Mom decided to buy a sewing machine and try her hand at making creations for my sister and me. She would buy fabrics and patterns, and armed with much more determination than skill she would whip out outfits that she’d insist we wear.
As Catholic school students, we were already known as the nerd chicks on the block since we wore UGLY plaid uniforms to school every day. Now we had UGLY weekend uniforms to wear, courtesy of “House of Estella”.
Imagine an ugly blue plaid skirt. Really. Ugly. Plaid. Now imagine a matching vest cut in the “bolero” style to wear with a contrasting mystery material turtleneck blouse. Add a pair of thick white tights and then multiply it all by two.
Yes. Mom made ugly matching outfits for her girls to wear outside to play. She would stand there beaming as she’d ask us to “turn aroud, let me see” and then while grinning like a lottery winner, she’d walk us to the door and watch us walk s l o w l y down the block to where our friends were playing.
I wish I could say that our friends on the block were sensitive understanding and kind. Sharon, David, and Georgette Dent (we always spoke of them as a collective), and the rest of the gang would point and laugh and generally have a good time at our expense.
After hours of play, the kids would finally forget the joke of the day and we would all settle into whatever made up game we couldn’t get enough of. The “they might be having a good time vibe” would eventually reach my grandmother, who had a full time job stopping fun at any cost.
200 Street in Hollis, Queens is a pretty long block.
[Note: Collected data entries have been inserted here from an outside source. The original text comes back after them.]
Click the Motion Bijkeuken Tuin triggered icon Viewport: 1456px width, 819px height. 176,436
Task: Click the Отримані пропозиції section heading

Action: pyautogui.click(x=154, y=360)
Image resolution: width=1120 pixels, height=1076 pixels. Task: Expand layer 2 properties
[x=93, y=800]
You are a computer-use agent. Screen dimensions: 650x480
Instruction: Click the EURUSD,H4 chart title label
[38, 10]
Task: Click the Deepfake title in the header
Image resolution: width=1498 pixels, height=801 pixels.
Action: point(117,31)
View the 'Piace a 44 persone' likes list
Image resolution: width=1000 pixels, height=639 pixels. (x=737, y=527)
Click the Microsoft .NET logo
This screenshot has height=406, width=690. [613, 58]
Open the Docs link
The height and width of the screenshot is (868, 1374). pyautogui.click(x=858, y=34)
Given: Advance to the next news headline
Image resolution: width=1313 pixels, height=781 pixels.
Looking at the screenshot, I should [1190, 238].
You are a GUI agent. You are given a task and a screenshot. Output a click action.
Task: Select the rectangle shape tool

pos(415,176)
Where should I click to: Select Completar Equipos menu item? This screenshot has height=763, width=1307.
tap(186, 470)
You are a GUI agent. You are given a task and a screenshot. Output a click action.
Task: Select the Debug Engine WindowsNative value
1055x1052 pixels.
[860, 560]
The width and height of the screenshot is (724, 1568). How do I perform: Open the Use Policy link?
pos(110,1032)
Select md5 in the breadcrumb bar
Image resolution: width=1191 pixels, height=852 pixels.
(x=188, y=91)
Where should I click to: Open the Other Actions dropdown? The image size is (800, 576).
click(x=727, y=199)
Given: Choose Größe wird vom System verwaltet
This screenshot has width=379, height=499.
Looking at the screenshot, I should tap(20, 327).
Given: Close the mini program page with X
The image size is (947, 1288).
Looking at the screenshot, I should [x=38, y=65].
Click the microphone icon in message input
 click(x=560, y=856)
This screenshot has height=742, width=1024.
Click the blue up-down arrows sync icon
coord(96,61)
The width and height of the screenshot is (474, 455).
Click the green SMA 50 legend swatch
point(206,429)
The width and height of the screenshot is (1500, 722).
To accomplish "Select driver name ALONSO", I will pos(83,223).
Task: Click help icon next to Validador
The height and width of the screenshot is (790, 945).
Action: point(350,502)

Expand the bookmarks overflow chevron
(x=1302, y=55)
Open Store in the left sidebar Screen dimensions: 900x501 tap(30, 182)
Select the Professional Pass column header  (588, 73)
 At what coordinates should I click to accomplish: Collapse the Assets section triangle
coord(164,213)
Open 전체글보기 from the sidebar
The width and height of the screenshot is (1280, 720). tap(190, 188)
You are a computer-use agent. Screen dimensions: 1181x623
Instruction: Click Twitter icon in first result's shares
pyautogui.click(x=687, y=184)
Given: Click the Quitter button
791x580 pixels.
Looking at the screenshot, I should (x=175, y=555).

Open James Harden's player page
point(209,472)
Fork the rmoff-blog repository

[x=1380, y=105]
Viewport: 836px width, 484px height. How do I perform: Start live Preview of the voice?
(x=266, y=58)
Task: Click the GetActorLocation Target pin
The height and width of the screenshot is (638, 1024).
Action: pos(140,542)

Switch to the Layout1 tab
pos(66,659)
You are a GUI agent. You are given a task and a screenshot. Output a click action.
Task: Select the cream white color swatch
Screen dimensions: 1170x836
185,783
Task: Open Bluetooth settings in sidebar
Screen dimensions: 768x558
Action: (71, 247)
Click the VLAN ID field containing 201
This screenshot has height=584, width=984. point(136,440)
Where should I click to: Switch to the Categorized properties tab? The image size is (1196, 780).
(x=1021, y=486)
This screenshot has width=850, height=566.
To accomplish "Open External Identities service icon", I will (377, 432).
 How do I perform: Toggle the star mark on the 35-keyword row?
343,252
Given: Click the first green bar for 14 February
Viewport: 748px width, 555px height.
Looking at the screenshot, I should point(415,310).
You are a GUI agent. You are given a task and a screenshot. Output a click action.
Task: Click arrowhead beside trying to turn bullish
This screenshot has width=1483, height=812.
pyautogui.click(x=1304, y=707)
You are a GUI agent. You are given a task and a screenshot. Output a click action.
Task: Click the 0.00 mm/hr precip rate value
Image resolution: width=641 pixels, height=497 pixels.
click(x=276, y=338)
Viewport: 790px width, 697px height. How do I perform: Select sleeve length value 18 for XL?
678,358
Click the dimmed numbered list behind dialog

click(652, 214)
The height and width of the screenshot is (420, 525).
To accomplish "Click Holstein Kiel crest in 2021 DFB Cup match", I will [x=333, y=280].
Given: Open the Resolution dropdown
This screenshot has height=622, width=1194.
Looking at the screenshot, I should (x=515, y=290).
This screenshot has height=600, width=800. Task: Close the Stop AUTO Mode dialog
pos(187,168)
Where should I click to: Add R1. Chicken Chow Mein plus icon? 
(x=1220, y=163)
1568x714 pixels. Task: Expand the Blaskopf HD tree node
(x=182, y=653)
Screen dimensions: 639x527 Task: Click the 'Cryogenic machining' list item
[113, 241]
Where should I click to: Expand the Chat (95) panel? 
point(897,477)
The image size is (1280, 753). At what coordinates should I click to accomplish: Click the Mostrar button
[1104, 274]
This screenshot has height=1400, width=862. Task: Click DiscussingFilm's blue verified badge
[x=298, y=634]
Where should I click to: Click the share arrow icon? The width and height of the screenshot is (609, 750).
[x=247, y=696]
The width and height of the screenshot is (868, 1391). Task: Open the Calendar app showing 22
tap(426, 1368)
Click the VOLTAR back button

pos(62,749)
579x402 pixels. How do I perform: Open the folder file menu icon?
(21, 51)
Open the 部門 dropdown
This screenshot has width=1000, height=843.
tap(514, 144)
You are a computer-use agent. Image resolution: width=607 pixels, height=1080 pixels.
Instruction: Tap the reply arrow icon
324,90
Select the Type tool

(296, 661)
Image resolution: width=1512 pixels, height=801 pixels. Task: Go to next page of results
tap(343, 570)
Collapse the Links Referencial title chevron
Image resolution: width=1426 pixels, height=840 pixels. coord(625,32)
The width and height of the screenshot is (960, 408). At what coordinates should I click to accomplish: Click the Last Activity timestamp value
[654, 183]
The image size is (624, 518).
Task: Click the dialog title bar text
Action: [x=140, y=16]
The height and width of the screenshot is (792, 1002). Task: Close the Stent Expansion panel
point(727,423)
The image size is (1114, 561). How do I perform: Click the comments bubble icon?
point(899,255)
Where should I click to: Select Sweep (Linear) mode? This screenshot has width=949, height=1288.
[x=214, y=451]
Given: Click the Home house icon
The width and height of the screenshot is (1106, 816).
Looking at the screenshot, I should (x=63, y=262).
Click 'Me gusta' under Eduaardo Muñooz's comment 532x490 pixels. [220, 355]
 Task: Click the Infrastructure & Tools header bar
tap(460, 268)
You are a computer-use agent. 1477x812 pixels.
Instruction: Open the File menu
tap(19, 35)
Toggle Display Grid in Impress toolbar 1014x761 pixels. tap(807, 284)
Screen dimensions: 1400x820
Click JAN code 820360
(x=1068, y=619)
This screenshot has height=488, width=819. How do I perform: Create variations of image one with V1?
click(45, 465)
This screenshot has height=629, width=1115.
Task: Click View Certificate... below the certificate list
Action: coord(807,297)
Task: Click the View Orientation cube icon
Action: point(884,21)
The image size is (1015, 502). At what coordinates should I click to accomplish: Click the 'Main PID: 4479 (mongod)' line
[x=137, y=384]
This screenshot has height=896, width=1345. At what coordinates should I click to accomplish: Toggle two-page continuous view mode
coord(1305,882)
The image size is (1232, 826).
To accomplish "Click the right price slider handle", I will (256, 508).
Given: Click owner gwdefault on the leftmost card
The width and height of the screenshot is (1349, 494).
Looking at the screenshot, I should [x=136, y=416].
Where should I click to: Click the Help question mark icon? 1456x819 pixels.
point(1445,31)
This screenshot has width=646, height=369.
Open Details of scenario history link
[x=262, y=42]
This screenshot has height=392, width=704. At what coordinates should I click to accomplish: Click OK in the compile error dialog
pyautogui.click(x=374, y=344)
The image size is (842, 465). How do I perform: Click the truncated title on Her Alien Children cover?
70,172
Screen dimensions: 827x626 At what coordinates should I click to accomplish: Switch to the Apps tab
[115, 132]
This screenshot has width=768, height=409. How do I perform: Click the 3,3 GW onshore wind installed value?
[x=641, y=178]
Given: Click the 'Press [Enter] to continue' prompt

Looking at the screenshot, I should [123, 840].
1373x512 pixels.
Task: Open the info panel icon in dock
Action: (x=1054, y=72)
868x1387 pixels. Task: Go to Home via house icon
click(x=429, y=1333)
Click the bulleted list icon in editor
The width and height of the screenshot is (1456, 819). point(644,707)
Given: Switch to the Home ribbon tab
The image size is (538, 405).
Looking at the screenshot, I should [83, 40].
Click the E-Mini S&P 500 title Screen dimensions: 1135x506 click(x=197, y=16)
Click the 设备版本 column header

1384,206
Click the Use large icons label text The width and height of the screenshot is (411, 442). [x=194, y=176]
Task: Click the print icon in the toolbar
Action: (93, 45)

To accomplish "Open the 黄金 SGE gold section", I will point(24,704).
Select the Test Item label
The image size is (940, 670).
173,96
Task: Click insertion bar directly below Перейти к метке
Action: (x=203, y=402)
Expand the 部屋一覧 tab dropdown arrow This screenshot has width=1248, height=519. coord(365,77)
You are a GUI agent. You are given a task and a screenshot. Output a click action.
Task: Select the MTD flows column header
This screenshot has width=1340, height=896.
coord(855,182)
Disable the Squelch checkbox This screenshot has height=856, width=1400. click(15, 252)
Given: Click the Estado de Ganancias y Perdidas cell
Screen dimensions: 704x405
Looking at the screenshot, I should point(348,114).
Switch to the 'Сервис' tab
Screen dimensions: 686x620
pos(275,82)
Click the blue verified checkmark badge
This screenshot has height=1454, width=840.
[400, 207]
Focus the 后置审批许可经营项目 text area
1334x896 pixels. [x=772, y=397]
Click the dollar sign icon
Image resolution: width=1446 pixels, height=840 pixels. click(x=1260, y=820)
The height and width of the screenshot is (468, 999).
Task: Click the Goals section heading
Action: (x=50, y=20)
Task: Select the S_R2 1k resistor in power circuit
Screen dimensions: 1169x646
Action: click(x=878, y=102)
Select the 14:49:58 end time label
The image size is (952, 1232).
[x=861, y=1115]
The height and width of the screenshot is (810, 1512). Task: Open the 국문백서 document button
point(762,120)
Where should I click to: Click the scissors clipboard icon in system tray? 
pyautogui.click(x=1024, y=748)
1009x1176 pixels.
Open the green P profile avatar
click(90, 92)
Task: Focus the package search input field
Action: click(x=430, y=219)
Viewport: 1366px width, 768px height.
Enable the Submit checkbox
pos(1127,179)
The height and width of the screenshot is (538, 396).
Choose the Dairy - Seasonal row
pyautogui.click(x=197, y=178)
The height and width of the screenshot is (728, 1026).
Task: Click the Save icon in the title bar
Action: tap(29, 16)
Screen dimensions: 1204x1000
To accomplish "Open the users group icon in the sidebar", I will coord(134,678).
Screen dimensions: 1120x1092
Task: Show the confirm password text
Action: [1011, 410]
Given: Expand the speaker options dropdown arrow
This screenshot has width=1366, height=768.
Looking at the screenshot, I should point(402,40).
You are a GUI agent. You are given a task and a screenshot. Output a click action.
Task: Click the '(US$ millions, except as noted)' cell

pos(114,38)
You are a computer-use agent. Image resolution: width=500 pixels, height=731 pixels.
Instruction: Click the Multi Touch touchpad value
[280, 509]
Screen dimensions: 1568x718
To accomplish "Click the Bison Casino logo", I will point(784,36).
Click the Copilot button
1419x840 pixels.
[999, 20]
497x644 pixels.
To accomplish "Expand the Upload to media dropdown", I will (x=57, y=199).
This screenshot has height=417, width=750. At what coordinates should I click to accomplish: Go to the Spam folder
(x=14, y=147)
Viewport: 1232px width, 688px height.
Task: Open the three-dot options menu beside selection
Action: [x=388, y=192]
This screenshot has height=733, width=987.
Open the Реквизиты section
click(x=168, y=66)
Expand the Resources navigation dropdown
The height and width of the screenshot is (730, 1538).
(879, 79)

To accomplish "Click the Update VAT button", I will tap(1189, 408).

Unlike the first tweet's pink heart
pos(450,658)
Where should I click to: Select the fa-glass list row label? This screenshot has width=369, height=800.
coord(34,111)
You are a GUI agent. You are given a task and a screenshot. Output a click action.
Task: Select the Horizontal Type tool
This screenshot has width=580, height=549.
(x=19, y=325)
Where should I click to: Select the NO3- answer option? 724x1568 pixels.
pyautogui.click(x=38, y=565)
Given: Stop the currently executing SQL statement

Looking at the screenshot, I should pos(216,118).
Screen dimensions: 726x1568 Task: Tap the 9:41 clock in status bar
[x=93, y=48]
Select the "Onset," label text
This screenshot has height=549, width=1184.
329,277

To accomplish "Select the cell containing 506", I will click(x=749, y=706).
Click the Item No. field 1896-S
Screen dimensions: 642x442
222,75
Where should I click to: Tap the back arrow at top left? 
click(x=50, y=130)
We lived at 111-39 and the number next door was 4 digits higher or lower than ours, depending on the direction walked.
We would play way “down the block” at an address like 111-11 or 111-07.
Distance was NEVER a problem for Grandma Lambe in her quest to rob of us the joy of the moment.
She would yell out the window from her bedroom. The whole gang would freeze when the sound of her angry howl slammed down the block to reached us. For some reason, my sister, Lynda was safe – it was me she wanted. Me.
My friends became a Greek Chorus, “Ooooooooooooooh.”
As I would slowly made my way back up the block, the list of my possible transgressions seemed to grow. I was scared to go home yet afraid to ignore my grandmother’s call.
I’d go to my grandmother’s bedroom door, listening to her fussing to herself as she bustled around her room. trying to gather the courage to knock.
“Come in!” she’d snap in response to my very weak tap on her door.
“Let me see your new outfit. Come here, girl.”
I shuffled into her bedroom, eyes down, awaiting her judgement.
“Hmmmph.” And then under her breath, “she still thinks she can sew I don’t see why she makes those gals up like little monkeys dressing up to go outside to play.”
I’d freeze in place – inner turmoil. Defend my sweet misguided mother and risk the wrath of Geneva or just take it and live to see another day?
Well folks, I’m still here so it’s obvious that my moms went undefended that Saturday morning.